EXTRACT:
★ ★ ★ ★ ★ ★ ★
When the Harper government announced that as president of the G8 this year, it would spearhead a global effort to save the lives of mothers and children, it did not specify that no aid would go to women who wanted to terminate a pregnancy, even if they had been raped or sexually mutilated or on the edge of starvation.
Abortion is not illegal in Canada. It is widely accessible, safe, and publicly subsidized, an option open to women who want to use it. For the government of a country where even talking about restricting abortion access would be political suicide to announce it will not fund abortion in parts of the world where botched abortions kill thousands of women is taking hypocrisy to a new and shocking level.
In Canada, the maternal mortality rate is one of the lowest in the world: Six women die per 100,000 live births. In Kenya, in contrast, 413 women die per 100,000 births, according to a recent study.
Kenyan women battle hunger, disease, poverty, a lack of medical care, and unequal access to education. Many are subject to physical and sexual violence.
In the absence of accessible abortion, women put wires or sticks into their uteruses, overdose on malaria drugs, or inject themselves with poison. In 2008, Ms. magazine reported, an estimated 300,000 abortions were carried out in that one African country.
In its report, Ms. magazine described three women who were hospitalized after illegal abortions: a 15-year-old girl who had been gang-raped by five men; a law student left with a perforated uterus; a mother of four whose husband earned $1 a day.
Around the world, 13 per cent of pregnancy-related deaths result from abortion-related complications, according to the World Health Organization. That means an estimated 70,000 women die every year following unsafe abortions. In Kenya, a horrifying 40 per cent of pregnancy-related in Kenya result from abortion-related complications.
But for the Conservative government, these women are somebody else's problem. Prime Minister Stephen Harper, speaking in Halifax Monday, said other G8 countries are free to pay for abortions in developing nations. Canadians, he elaborated Tuesday, "want to see their foreign-aid money used for things that will help save the lives of women and children in ways that unite the Canadian people rather than divide them."
Canadians might be divided on abortion, but it is unlikely they believe women should die because they chose to terminate an unwanted pregnancy. It's even less likely that they want to see these women's children suffer - in the developing world, it is mainly women who are already mothers who seek abortions.
If the Harper government genuinely wants to help save the lives of women and children, there is no way around what U.S. Secretary of State Hillary Clinton rightly described as the full gamut of health services.
In Canada in March, she tackled the Conservatives head on, saying: "You cannot have maternal health without reproductive health and reproductive health includes contraception and family planning and access to legal, safe abortions."
★ ★ ★ ★ ★ ★ ★
GIVEN ENTRIES:
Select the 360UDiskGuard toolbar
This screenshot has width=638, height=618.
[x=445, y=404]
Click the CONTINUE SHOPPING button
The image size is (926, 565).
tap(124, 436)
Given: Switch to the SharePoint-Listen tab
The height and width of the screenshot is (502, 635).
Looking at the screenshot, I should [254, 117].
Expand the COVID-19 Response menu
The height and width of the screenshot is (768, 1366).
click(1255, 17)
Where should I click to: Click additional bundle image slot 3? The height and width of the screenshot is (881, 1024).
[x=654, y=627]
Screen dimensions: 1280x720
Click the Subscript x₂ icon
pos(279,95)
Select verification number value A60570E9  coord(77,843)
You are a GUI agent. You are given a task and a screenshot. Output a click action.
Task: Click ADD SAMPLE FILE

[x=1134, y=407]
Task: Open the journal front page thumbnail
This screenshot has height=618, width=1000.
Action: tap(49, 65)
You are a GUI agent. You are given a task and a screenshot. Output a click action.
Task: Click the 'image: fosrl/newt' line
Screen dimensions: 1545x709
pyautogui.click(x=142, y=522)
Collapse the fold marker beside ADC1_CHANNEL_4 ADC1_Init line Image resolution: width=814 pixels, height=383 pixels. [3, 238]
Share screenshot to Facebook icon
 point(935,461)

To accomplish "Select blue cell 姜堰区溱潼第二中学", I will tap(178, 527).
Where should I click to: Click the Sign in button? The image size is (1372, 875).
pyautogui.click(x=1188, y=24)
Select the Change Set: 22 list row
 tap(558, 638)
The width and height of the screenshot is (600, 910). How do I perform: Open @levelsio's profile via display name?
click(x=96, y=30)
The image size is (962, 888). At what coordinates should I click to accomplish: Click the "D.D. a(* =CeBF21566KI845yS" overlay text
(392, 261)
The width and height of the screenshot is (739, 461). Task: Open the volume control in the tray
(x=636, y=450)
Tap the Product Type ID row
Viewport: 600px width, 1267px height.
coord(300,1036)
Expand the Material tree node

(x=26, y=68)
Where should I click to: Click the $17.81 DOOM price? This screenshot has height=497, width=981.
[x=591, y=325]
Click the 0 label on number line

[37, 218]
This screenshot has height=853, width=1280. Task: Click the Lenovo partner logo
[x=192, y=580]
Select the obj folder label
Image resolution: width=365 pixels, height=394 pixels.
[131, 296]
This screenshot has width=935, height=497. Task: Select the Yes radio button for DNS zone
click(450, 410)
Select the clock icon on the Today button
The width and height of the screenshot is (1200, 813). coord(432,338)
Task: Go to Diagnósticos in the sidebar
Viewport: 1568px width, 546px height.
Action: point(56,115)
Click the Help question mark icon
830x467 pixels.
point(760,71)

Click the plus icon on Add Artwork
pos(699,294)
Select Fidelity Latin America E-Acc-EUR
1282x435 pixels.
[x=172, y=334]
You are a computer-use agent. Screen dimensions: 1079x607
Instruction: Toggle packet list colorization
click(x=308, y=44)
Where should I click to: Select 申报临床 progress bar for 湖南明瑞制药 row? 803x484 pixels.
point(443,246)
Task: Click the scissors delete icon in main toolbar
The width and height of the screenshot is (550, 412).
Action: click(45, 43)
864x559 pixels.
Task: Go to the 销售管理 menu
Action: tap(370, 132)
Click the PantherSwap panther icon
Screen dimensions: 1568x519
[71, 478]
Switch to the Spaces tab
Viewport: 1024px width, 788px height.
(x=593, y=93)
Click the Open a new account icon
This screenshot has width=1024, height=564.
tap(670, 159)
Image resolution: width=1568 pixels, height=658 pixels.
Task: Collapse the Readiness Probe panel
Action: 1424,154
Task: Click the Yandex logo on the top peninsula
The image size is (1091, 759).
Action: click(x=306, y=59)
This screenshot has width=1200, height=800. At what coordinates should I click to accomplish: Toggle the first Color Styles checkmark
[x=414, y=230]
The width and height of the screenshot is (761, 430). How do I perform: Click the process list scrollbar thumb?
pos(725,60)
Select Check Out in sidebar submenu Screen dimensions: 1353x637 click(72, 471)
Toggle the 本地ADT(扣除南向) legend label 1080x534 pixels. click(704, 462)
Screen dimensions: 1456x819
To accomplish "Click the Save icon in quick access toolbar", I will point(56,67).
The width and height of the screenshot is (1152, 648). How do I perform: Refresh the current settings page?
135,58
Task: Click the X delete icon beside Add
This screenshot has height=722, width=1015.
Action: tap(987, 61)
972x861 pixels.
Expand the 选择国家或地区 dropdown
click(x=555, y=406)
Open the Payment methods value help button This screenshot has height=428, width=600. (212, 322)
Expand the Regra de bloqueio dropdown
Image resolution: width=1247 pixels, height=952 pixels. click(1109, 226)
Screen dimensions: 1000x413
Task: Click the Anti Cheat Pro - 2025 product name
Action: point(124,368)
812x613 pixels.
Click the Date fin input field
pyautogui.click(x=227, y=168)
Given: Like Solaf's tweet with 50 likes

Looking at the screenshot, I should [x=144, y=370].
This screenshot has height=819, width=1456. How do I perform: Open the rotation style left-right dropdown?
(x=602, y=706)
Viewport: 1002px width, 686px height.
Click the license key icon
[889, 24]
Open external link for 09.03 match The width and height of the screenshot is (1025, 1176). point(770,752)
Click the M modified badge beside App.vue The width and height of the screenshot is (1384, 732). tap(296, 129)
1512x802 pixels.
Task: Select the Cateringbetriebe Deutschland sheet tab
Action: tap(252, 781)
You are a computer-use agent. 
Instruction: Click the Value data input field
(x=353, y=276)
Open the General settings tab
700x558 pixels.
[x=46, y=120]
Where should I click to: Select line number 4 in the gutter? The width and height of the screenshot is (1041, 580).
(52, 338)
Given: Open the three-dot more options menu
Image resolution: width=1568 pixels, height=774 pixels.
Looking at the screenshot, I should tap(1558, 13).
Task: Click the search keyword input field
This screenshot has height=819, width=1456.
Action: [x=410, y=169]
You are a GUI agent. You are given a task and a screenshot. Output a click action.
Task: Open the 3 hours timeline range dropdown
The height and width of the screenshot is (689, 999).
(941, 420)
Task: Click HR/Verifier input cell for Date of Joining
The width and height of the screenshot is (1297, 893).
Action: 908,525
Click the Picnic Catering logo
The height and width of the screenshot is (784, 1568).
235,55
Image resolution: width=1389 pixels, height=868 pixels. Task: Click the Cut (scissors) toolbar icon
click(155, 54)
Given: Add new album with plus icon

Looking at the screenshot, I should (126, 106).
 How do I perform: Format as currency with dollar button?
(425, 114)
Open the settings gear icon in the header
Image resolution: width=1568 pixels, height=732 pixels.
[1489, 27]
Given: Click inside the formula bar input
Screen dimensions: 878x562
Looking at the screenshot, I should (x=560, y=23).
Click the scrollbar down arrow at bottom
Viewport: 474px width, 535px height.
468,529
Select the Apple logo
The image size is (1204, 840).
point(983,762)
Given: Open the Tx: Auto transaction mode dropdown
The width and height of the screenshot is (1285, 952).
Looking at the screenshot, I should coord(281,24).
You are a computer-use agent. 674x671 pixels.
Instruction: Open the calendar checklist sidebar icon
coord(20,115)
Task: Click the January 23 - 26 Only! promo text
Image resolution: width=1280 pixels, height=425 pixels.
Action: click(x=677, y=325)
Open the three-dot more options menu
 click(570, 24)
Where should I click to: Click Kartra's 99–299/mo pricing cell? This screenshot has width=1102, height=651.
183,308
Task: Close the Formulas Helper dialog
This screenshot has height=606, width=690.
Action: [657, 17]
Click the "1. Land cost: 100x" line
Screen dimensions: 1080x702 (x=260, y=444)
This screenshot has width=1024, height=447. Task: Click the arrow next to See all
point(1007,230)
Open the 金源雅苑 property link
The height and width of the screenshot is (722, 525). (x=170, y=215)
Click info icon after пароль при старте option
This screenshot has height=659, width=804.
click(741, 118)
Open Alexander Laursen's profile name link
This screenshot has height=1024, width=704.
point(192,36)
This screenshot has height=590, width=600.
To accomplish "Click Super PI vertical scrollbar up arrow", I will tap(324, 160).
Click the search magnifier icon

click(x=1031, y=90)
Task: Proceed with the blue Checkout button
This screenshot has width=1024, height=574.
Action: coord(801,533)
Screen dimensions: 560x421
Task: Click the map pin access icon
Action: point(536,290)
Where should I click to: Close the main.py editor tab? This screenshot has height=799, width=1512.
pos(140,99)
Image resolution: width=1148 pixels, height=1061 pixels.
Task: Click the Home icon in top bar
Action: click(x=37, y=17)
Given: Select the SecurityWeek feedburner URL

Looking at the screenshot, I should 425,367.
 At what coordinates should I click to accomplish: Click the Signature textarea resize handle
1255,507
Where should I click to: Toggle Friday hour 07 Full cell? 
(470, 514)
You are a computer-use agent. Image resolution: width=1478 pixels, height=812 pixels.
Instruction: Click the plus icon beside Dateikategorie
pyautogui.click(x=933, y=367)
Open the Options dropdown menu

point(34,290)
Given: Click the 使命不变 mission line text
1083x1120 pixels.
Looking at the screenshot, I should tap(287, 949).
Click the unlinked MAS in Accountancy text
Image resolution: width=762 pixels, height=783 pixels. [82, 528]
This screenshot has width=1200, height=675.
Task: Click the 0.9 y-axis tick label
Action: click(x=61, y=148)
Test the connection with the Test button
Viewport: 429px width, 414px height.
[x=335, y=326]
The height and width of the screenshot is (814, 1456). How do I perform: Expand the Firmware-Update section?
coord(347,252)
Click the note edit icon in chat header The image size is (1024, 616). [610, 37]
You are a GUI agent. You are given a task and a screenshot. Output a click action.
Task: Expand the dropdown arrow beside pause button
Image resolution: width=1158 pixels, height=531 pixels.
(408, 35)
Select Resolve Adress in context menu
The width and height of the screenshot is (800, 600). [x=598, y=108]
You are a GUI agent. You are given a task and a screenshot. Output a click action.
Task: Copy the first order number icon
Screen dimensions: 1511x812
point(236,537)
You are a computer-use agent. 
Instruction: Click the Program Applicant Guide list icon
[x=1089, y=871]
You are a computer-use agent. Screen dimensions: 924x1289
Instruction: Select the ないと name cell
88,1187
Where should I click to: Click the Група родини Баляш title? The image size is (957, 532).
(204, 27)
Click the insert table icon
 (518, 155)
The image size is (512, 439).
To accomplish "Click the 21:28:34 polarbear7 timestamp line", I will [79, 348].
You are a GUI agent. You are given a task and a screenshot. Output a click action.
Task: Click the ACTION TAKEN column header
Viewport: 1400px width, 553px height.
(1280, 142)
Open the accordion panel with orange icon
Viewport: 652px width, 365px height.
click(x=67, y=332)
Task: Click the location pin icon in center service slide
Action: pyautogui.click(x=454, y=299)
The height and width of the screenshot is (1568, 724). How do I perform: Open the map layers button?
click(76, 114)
★ ★ ★ ★ ★ ★ ★
According to the editorial on Canada's maternal health aid, how many women die per 100,000 births in Kenya?

RESULT OF THIS EXERCISE: 413 women die per 100,000 births in Kenya.